First of all, let me explain what a meta-analysis is: it’s an analysis of existing data. It takes data that has been published in the literature in individual units of 50-100 patients, sometimes even less, and it puts all that data together to see if we can get better and bigger information. Although it was 50,000 patients on the title, it ended up being 70,000 patients so that’s really a lot of data. What we were trying to do is put together all the clinical trials that are phase II and phase III trials, so one of the analyses was phase II and the other was phase III trials, and look at it and see if precision medicine embedded in those trials made a difference. So some of the trials had a biomarker based approach or precision medicine, also known as personalised medicine, approach and a lot of other trials did not. We want to see what is the difference.

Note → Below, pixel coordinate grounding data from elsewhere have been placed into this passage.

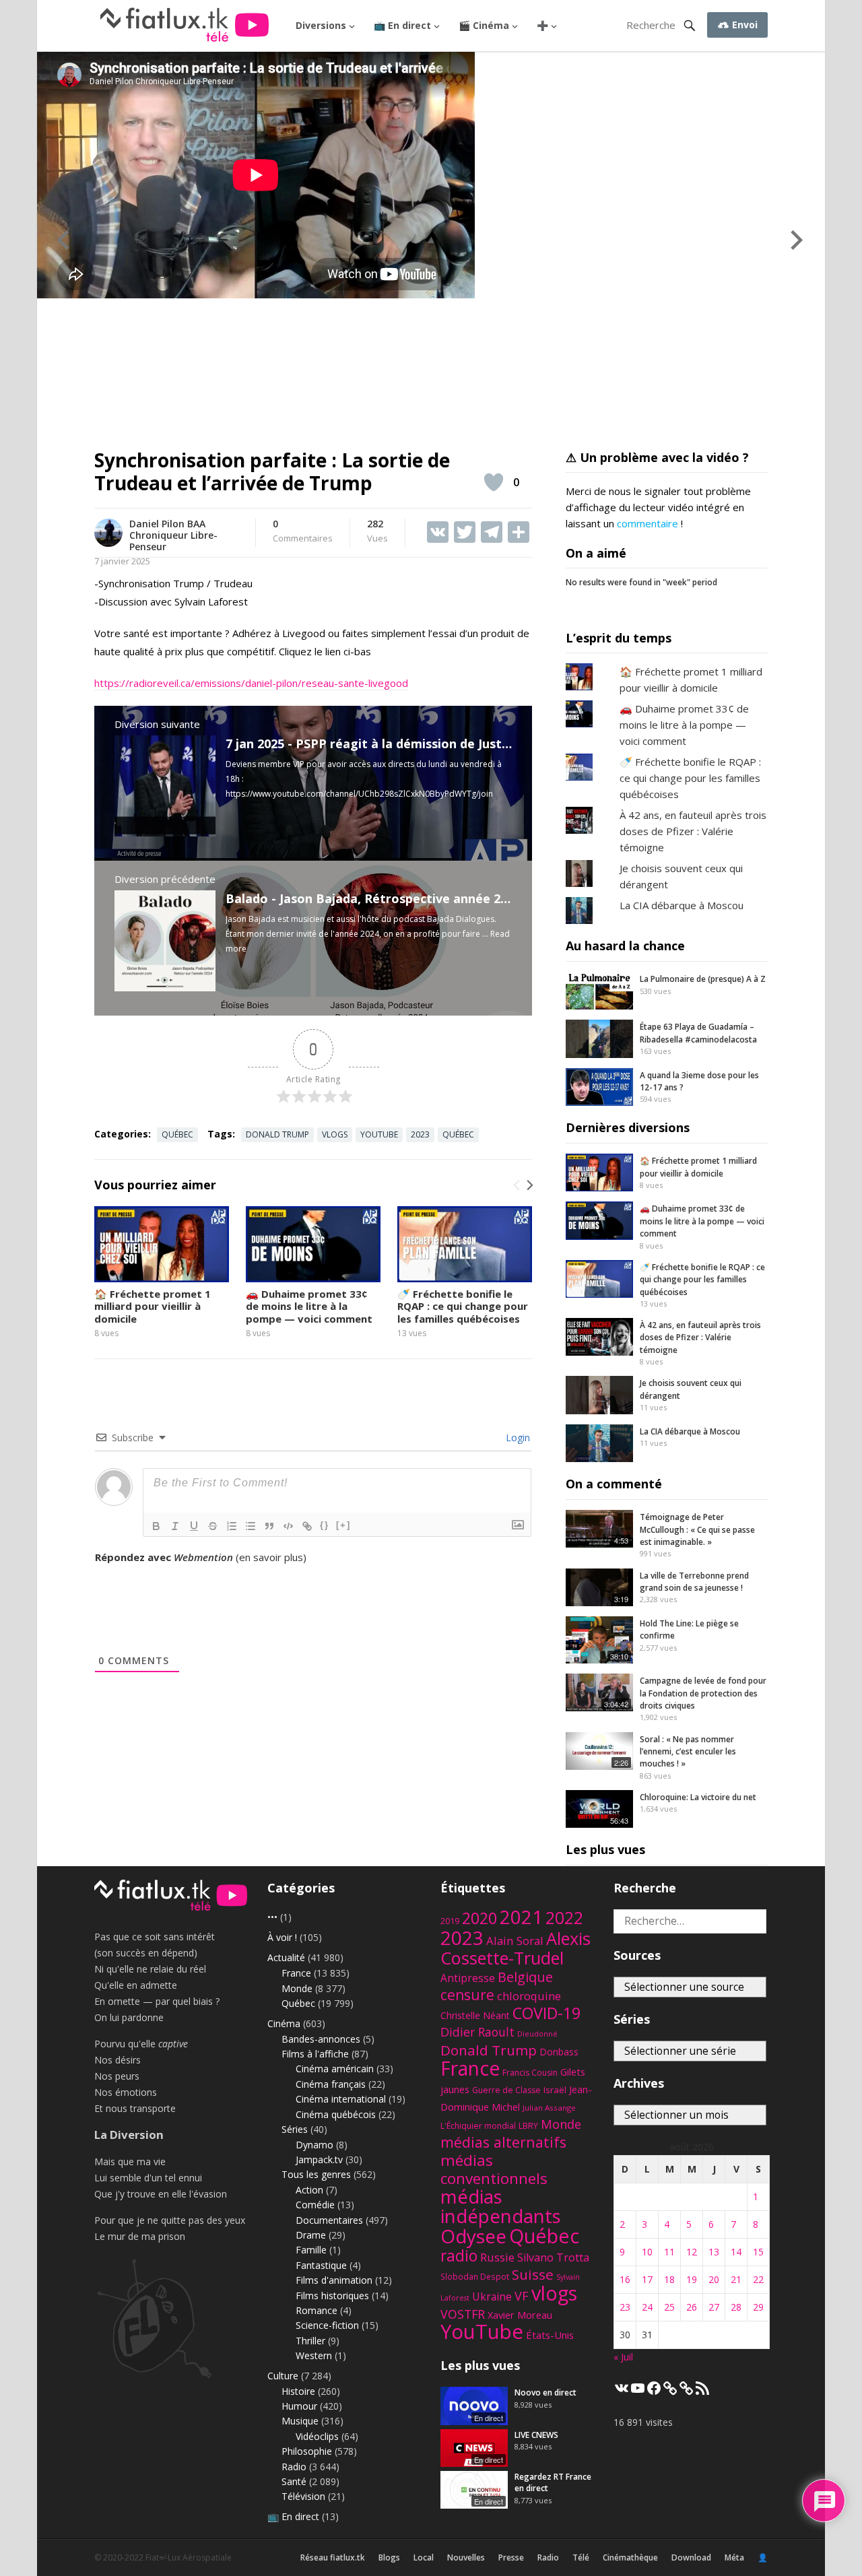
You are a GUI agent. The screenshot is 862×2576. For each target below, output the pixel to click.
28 (736, 2307)
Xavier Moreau (520, 2315)
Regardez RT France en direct (553, 2482)
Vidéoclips (317, 2436)
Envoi (743, 24)
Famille (311, 2249)
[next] (529, 1185)
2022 (564, 1918)
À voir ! (282, 1937)
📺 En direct (402, 25)
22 (758, 2279)
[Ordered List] (231, 1526)
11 (669, 2251)
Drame (311, 2234)
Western (314, 2355)
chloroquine (529, 1996)
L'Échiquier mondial (478, 2126)
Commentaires (303, 531)
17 (647, 2279)
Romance (316, 2310)
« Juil (623, 2356)
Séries (294, 2129)
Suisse (533, 2274)
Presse (511, 2557)
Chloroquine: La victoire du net (698, 1797)
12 (691, 2251)
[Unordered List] (250, 1526)
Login (516, 1437)
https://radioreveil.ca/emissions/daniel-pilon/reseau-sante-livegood (251, 683)
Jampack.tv (319, 2159)
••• (272, 1917)
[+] (343, 1525)
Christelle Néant (475, 2015)
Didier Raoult (477, 2032)
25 (669, 2307)
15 (758, 2251)
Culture (282, 2375)
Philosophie (306, 2451)
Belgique (525, 1977)
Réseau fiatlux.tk (332, 2557)
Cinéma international (341, 2098)
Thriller (310, 2340)
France (296, 1973)
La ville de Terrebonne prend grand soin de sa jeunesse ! (694, 1581)
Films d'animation (334, 2280)
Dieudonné (537, 2033)
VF (522, 2296)
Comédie (315, 2204)
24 (647, 2307)
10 (647, 2251)
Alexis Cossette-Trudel (515, 1948)
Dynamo (314, 2144)
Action (309, 2189)
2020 (479, 1918)
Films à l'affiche (315, 2053)
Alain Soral (514, 1940)
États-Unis (550, 2335)
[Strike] (212, 1526)
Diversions (321, 25)
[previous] (517, 1185)
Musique (300, 2420)
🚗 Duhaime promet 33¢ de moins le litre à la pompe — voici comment (309, 1306)
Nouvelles (466, 2557)
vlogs (334, 1134)
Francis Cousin (530, 2072)
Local (423, 2557)
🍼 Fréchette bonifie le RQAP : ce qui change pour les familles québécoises (462, 1306)
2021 (521, 1917)
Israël (554, 2090)
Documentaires (329, 2220)
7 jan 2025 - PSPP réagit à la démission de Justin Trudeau (396, 743)
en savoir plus (271, 1557)
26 (691, 2307)
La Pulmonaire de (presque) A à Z (703, 979)
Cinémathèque (630, 2557)
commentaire (647, 523)
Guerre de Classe (506, 2090)
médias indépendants (500, 2206)
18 (669, 2279)
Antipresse (467, 1978)
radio (458, 2255)
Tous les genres (316, 2174)
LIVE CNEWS (536, 2435)
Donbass (558, 2051)
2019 (449, 1921)
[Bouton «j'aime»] (494, 482)
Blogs (389, 2557)
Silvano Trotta (553, 2257)
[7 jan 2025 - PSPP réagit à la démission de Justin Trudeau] (165, 832)
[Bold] (156, 1526)
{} (324, 1525)
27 (713, 2307)
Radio (293, 2466)
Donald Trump (277, 1134)
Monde (296, 1988)
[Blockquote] (269, 1526)
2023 (420, 1134)
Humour (299, 2406)
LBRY (528, 2126)
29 (758, 2307)
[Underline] (194, 1526)
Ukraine (492, 2296)
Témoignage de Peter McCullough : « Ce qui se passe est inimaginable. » (697, 1529)
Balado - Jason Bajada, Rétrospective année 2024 (373, 898)
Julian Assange (549, 2108)
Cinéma (283, 2023)
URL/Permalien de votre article (167, 1570)
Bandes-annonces (320, 2039)
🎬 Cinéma (484, 25)
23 (625, 2307)
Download (691, 2557)
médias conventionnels (494, 2169)
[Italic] (175, 1526)
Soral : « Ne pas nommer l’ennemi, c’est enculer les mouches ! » (688, 1751)
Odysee (473, 2236)
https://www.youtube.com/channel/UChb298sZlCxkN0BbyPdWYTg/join (359, 793)
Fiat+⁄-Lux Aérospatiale (188, 2557)
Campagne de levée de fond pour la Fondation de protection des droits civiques (703, 1693)
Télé (580, 2557)
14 (736, 2251)
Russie (497, 2257)
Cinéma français (331, 2084)
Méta (734, 2557)
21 (736, 2279)
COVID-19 (546, 2013)
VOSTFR (462, 2314)
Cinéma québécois (336, 2114)
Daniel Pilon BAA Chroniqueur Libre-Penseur (173, 535)
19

What was precision medicine compared against in the meta-analysis?

The comparison group was the same trials done during the same time period that did not have a biomarker based approach.

What were the main results of the meta-analysis?

It’s quite remarkable, in every way that we looked at it using personalised medicine is associated with a better outcome. It’s associated with higher response rates, it’s associated with longer time until the disease progresses and it’s associated with better overall survival. Really, of all the features we looked at, that was the most important feature for predicting a better outcome.

Did you look at the tolerability of precision medicine over standard therapy?

Tolerability was hard to look at from the data in the trials but it’s a very important question. We looked at safety, which is a measure ultimately of tolerability, and in particular we looked at the percentage of patients that died as a result of the drug that had toxicity. In one of the studies there was no difference between the patients that had traditional therapy and personalised therapy and this was very important because some people have claimed that the personalisation might be dangerous so that showed that it was safe. In the second study the patients with personalised therapy actually had a much lower rate of death that was due to drug so it was actually much safer than traditional therapy as well.

What were some of the other findings and how can they be interpreted?

I think that there are three main things, two of them that we were looking for and then one that was unexpected. So the first is do patients that have personalised therapy or precision medicine therapy, whichever term you want to use, do better? In every outcome we looked at they did better. The second is what I just mentioned, was this safe? Absolutely it was safe and, indeed, in one of the meta-analyses the rate of death due to toxicity or side effects from the drug was lower than in traditional therapy, so it was even safer than the traditional therapy. And those were two things that we set out to look for but sometimes when you’re doing a study you also find something that you didn’t expect that is really informative and that happened in this study. One of the ways that people think about targeted therapy is that targeted therapy in of itself is a great idea and that it’s better than chemotherapy because chemotherapy is harsh. What we found was that that’s not really true. Targeted therapy that is personalised, that is matched to the patient is the best thing that you can do for the patient but targeted therapy that is given to patients that are not selected in any way, is just given randomly to people, is actually the worst thing you can do to patients; it’s almost worthless when you give it to unselected patients. Indeed, we were wrong, it’s not better than chemotherapy, it’s worse than chemotherapy. So if we go from best to worst, best is personalised targeted therapy, second best is chemotherapy and the worst is targeted therapy that is given to unselected patients.